Not having to ask permission is an essential part of freedom. The right to decide and to act without first asking leave of kings or bureaucrats, is the crucial difference between those who are free and those who are not. Today, however, Americans are gradually losing this principle of freedom and finding themselves in a Permission Society—a society in which our choices are subject to government pre-approval. Whether it be building a house, opening a business, getting a job, owning a gun, building a home, expressing one’s opinions, or even taking a life-saving medicine, federal, state, and local laws now impose permit requirements that forbid us to act unless we first get the government’s permission.
A permit to construct a home is now the largest single cost of building a house, and bureaucrats often demand payoffs in exchange for permits—a process the Supreme Court has called “extortion,” but which goes on nonetheless. When Florida businessman Coy Koontz tried to develop his land, local bureaucrats demanded that he set aside 11 acres as a nature preserve in exchange for being allowed to develop the remaining 3.7 acres. He agreed, but that wasn’t enough. They also insisted that he pay $200,000 to repair property on the government’s own property, located more than four miles away. When his lawyer protested, the officials were unmoved. “That’s the facts of life,” said one. Koontz sued, and the case bounced around the courts for more than two decades—so long that Koontz died before the Supreme Court at last ruled in his favor.

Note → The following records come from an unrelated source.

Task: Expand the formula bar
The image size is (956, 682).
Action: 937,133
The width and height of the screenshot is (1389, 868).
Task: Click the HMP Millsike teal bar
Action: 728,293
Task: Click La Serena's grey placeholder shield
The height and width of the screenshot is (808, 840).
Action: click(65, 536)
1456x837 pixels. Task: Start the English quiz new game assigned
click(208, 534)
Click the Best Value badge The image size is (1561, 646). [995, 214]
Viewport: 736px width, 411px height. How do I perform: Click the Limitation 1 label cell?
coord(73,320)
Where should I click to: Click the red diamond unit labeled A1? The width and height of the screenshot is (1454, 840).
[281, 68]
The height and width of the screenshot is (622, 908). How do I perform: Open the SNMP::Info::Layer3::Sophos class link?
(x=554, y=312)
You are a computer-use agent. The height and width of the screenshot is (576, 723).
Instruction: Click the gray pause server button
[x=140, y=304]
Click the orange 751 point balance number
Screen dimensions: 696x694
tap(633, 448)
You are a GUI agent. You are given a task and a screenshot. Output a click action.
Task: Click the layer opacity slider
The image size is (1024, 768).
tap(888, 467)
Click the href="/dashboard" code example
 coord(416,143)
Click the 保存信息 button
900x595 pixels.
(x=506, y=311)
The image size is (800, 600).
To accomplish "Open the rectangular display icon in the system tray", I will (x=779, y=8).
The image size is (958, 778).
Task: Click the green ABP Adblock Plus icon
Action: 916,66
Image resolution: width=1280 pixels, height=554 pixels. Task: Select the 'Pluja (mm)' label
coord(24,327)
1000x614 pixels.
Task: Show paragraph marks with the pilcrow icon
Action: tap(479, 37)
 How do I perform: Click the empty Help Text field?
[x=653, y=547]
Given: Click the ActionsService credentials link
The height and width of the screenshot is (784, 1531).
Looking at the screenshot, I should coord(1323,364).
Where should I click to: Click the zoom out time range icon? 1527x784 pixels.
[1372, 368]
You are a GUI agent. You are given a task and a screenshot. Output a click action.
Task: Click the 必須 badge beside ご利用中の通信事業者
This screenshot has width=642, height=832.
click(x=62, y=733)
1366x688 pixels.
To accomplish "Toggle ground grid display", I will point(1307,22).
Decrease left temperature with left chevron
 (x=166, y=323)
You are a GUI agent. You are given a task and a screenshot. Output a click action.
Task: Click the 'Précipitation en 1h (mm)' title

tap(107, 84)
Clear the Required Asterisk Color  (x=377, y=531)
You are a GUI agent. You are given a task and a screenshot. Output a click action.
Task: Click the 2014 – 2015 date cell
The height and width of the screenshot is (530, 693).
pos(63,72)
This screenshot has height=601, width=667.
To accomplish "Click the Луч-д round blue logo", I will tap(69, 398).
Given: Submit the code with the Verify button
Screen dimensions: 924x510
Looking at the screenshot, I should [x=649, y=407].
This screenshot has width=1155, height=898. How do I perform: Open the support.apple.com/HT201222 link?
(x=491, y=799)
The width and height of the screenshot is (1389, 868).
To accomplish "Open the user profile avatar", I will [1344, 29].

Officials are no less bossy when it comes to free speech. In 2013, Kentucky bureaucrats threatened to prosecute a newspaper columnist named John Rosemond for practicing psychology without a license. Rosemond, who had written the column for 40 years, was licensed in his home state of North Carolina, but because his column appeared in Kentucky newspapers, he was threatened with criminal prosecution. It’s hard to imagine that the authors of the First Amendment thought government could impose licensing requirements on the publication of advice columns—in fact, America’s first advice columnist was Ben Franklin, who served in the Constitutional Convention (and didn’t have a psychology license). Fortunately, in September, 2015, a federal judge ordered the bureaucrats to stop harassing Rosemond. But psychologists in all 50 states still have to get government approval before they practice their profession—even though their profession consists solely of speaking and advising, essentially indistinguishable from the counseling offered by pastors and close friends.
Myriad aspects of our lives now require some form of government permission. In many places, it’s illegal to possess a gun for self-defense unless the government thinks there’s “good cause.” Even taking medicine to save one’s own life requires permission.
Whether it be the right to take medicine, to use property, to own a firearm or to publish one’s opinions, our rights are increasingly being curtailed by bureaucrats who prefer to forbid us from acting, and then make us ask permission, than to let us make our own choices. Yet the basic presumption of the Permission Society—that people cannot be trusted with freedom—is not only wrong, but silly. Of course people can be trusted with freedom. We do it all the time. And if we don’t, then we must ask: whom can we trust with ours?